The bottom line is your AI client gets all the necessary IT Ops data it needs from Incident.io without needing dozens of manual clicks across different dashboards.

1. Tell your AI client, 'Check on-call schedules for us.'
2. The MCP executes the `list_schedules` tool and gathers related context like defined incident roles.
3. Your agent compiles this data into a clean, summarized report that you can read or pass to another system.

## Frequently Asked Questions

**Can Incident.io MCP list all open incidents?**
Yes, the `list_incidents` tool lets your agent pull a comprehensive list of every incident recorded in the system, whether it's active or closed.

**How do I find out who is on call using Incident.io MCP?**
You use the `list_schedules` tool. This allows your agent to check all configured rotations and tell you exactly which team members are covering duty right now.

**Does the MCP help me find user details for a specific incident?**
Yes, after getting an incident ID via `get_incident`, your agent can cross-reference it with `list_users` to pull up contact or team information about involved parties.

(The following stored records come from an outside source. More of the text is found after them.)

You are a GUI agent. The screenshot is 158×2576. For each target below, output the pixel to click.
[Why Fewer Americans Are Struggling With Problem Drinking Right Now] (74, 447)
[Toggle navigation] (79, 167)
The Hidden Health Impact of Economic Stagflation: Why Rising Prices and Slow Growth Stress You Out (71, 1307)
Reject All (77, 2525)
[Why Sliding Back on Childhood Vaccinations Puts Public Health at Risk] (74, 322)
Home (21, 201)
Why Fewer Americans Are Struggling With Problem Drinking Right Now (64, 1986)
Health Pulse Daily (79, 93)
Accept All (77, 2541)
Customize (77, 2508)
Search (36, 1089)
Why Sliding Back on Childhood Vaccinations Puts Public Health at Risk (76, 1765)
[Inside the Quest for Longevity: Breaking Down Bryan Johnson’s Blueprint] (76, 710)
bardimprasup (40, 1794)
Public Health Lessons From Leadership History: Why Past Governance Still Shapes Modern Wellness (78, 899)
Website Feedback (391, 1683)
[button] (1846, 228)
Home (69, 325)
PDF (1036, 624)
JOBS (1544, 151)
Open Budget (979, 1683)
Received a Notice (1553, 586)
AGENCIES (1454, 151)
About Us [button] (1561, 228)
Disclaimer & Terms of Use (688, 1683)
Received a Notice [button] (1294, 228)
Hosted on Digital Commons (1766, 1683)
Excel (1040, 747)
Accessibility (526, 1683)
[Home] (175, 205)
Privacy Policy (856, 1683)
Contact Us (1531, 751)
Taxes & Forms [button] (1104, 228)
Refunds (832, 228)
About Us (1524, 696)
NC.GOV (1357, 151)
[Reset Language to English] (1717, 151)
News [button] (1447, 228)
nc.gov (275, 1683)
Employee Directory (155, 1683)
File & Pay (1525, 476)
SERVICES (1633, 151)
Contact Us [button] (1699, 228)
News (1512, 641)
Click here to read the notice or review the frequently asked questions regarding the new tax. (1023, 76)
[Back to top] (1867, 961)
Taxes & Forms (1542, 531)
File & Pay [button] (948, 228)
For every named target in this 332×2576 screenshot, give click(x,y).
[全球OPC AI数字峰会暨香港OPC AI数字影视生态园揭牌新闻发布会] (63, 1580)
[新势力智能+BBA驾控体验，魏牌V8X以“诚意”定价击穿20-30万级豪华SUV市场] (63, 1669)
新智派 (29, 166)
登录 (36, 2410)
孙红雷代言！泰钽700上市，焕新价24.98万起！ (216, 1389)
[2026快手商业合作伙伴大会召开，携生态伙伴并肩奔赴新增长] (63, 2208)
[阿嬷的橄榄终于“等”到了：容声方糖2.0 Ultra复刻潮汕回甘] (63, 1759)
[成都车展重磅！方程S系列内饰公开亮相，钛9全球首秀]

**What kind of metadata can I retrieve using Incident.io MCP?**
You can read all the system's standards, including predefined incident types (`list_incident_types`), severity levels (`list_severities`), and custom data fields (`list_custom_fields`).

**Can Incident.io MCP list all available teams?**
Absolutely. The `list_teams` tool gives your agent a full roster of every team in the organization, which is useful for reporting and assignment.